Sunday, November 23, 2008

Full speed ahead to nowhere! (Nov. 20, 2008 - Sesriem, Namibia)

As promised, were up before the crack of dawn, at 4:30am, to break camp and be on the road by 6am. It's funny how wide awake you can be so early when it's so warm and bright outside! The first hour of the drive was beautiful, as the morning sun cast a pretty glow on the savannah. Animals are active at this time of day, and we started spotting wild ostriches and little springbok bounding away from the road. The gravel road followed the train tracks for what seemed like several hours, and we turned occasionally at junctions with other gravel roads that disappeared into the horizon in another direction. We trusted that Raymond knew where we were going, because we were literally in the middle of nowhere.

After hours without seeing a single building or vehicle, we pulled into a little town called Bethanie just in time for ice cream and a washroom break. Then back on the truck for several more hours of bumpy roads... A lunch stop at a camping spot behind a gas station in another tiny whistle stop, then back on the truck. Are you seeing a pattern here? C'est la vie on long driving days, and such is life on an overland safari!
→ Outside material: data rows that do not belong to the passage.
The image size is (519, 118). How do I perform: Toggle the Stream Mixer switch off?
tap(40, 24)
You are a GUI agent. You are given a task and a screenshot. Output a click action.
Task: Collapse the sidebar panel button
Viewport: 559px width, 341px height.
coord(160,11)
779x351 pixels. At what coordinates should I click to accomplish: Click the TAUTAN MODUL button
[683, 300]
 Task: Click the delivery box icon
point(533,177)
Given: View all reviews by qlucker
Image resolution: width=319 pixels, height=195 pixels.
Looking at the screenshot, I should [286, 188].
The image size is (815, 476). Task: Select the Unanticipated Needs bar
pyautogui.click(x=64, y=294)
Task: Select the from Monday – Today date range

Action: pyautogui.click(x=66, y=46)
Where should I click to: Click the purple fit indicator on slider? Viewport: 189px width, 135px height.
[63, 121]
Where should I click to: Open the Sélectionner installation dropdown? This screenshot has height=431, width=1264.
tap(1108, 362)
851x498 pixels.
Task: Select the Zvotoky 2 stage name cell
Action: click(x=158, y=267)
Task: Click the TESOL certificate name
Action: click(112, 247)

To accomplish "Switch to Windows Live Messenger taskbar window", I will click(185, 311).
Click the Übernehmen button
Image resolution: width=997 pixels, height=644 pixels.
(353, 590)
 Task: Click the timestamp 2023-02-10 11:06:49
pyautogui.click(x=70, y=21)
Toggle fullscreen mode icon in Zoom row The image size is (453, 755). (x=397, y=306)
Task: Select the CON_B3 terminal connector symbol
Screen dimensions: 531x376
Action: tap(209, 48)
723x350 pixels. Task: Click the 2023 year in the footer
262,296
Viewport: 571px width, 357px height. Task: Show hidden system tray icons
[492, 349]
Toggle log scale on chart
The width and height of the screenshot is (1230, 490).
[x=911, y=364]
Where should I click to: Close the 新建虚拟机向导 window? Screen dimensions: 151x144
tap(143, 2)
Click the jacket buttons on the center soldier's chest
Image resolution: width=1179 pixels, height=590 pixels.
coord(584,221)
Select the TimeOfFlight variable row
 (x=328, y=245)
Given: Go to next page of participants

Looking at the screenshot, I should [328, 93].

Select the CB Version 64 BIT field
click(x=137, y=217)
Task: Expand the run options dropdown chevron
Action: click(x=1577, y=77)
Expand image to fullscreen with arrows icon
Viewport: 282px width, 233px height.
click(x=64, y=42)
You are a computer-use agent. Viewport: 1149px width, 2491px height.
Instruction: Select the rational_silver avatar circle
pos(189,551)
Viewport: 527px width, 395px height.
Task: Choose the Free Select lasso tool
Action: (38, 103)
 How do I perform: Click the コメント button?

But this is territory that few people get to (or care to see), so we considered ourselves lucky.

Mid afternoon, we pulled over to check out an amazing feat of nature - the giant nest of the Sociable Weaver Bird. These little finch-like grey birds build huge multi-roomed nests in and around branches of Acacia trees by weaving pieces of grass together. Raymond said this nest could house about 1000 birds! It literally enveloped the tree, and probably measured 15 feet in all directions - just massive! The birds carried on with the construction as we gazed up at them - they fly away, come back with a piece of grass, find a spot, stick it in, and fly off to get another. Somehow, the blades of grass sort of intertwined enough to hold the whole thing up. It was so large that the local farmers had to brace one end of it with a post to keep it from falling to the ground. It was amazing. But we did notice that virtually every tree that had one of these bird condos had pretty much killed its host tree. Oops.

Finally, we turned west and entered Nama Rand Nature Reserve, and the scenery changed yet again to dark eroded hills flanked by flat plains of yellow grass with sporadic green trees and a horizon of looming red sand dunes in the distance. Almost at once, the wildlife started to appear - groups of springbok and oryx huddled in the shade of trees, ostriches roaming in the grass, and lots of keen eyes keeping an eye out for giraffes, as we ha heard they were around and the saw a "giraffe crossing" sign! No such luck today though.

Soon, we pulled into the camp site at Sesriem (from what I could tell, the camp site WAS the town!) and set up camp, huddling our tents under the shade of a tree with barbed branches. Some people went for a swim, but most of us piled back into the truck for a drive to Sesriem Canyon. The canyon is very different from the massive Fish River Canyon we saw yesterday. This one was simply eroded into the ground by persistent streams flowing west off the inland mountains. But the canyon is only about 20 to 30 feet wide and 80 to 100 feet deep, with twisted walls and eroded caves and windows. We were able to walk down through it, even finding the standing water at one end that farmers draw from to water their cattle up on the savannah. The geologist in me loved it.

For one final adventure of the day, Ken went to the campground shop in the dark with a headlamp to get some water, and not only got lost trying to find his way back, but had a close encounter with a scorpion on the way. After describing it to Francis, she confirmed that it wasthe type of scorpion that is most poisonous.

Oh, and as we were washing dishes, a jackal was spotted running between our tents. Ah, the joys of camping our way across Africa!

1 comment:

  1. when we were driving through Wyoming/South Dakota/Colorado, we saw about a million antelopes. Every time we saw one (which was about 12 a minute) Dad had to point them out. I bet that would get annoying in springbok country, eh?

    by the way, i'd recommend taking photos of the oh-so-rustic washroom 'facilities' you encounter. It's everyday to you right now, but man are they entertaining when you get home (and to those of use at home). Still remember the two broken plank 'boards' over a black hole pit i encountered in Tanzania....a mental image i'll never forget!